## begin Excerpted text
# Possible to switch out maxx battery to original razr?



## kungwei

Anybody have a guess if this is possible? The dimensions look similar and basically the maxx has an extended battery. Its already proven with a little precision and patience you can take off the back and reseal it back on.

Sent from my GalaxyNexus using RootzWiki


----------



## loooney2ns

The Maxx is almost 2mm the thicker rhan the Razr. It won't fit.

Sent from my DROID RAZR using RootzWiki


----------



## JungleKing76

Last night I had to delicately remove my RAZR backing and based on what I saw this won't work because the battery is not just sitting there, it is sort of embedded under something else along the top so a thicker battery would not slip in there.

Sent from my DROID RAZR using RootzWiki


----------



## eckdawg5

[sup]Accessory Swamp is developing an extended battery and backing for this IF there's enough interest in it. Go to this website: [sup]http://www.accessoryswamp.com/3500mah-extended-life-motorola-droid-razr-battery.html[/sup] and +1 it or like it. If they get enough likes/+1 they'll start cranking them out[/sup]


----------



## loooney2ns

I wonder what the extended battery looks like. Does it replace the oem battery or does it attach to the phone with some sort of case?

Sent from my DROID RAZR using RootzWiki


----------



## yurdle

loooney2ns said:


> I wonder what the extended battery looks like. Does it replace the oem battery or does it attach to the phone with some sort of case?
> 
> Sent from my DROID RAZR using RootzWiki


It would have to be a case.. not many people want to open their phone up.

Sent from my Amazon Kindle Fire using Tapatalk


----------



## eckdawg5

yurdle said:


> It would have to be a case.. not many people want to open their phone up.
> 
> Sent from my Amazon Kindle Fire using Tapatalk


what they're developing is a bigger backing to fit a bigger battery in...not sure of the ergonomics though


----------



## yurdle

eckdawg5 said:


> what they're developing is a bigger backing to fit a bigger battery in...not sure of the ergonomics though


Okay, guess you're right lol. Just finally looked at the link you posted. Not sure they will get enough people though. My understanding is that people would have to open up their phones as that alone would void the warranty(yes I know rooting does too, but many people get around that as they know root doesn't generally cause hardware related issues). I can also see less interest in this with the RAZR MAXX coming too. Though I am curious to know how their backing looks compared to the one on the MAXX


----------



## Captmilk

I love how thin the razr is that is one of the reasons I got it


----------



## Sporttster

I've got the cross hatched Moto clamshell case w/holster on mine now. Wonder if the MAXX one that is a bit thicker would work with this replacement batt and back? I really like the case and would like to keep it the same if the MAXX one will fit.
## end Excerpted text
## begin Extracted material
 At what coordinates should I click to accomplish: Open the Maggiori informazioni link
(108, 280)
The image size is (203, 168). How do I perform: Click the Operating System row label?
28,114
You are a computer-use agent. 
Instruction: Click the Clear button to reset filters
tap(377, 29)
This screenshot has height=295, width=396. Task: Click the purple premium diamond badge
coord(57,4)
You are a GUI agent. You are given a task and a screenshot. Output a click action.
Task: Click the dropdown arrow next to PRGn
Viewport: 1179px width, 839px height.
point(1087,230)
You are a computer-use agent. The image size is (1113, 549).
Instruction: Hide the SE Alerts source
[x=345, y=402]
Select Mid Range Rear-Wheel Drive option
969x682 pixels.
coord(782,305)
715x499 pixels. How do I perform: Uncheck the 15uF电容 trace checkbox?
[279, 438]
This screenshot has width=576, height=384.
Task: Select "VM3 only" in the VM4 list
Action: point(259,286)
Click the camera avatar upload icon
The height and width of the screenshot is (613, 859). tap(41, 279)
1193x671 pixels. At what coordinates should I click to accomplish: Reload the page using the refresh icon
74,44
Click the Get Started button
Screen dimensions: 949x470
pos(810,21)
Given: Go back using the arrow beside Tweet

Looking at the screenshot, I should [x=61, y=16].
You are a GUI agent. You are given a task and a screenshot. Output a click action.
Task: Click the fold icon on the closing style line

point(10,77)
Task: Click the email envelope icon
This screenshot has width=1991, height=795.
## end Extracted material
In the forum thread about putting a Maxx battery in the original RAZR, how much thicker is the Maxx said to be than the Razr?

» **Result**:
Almost 2 mm thicker.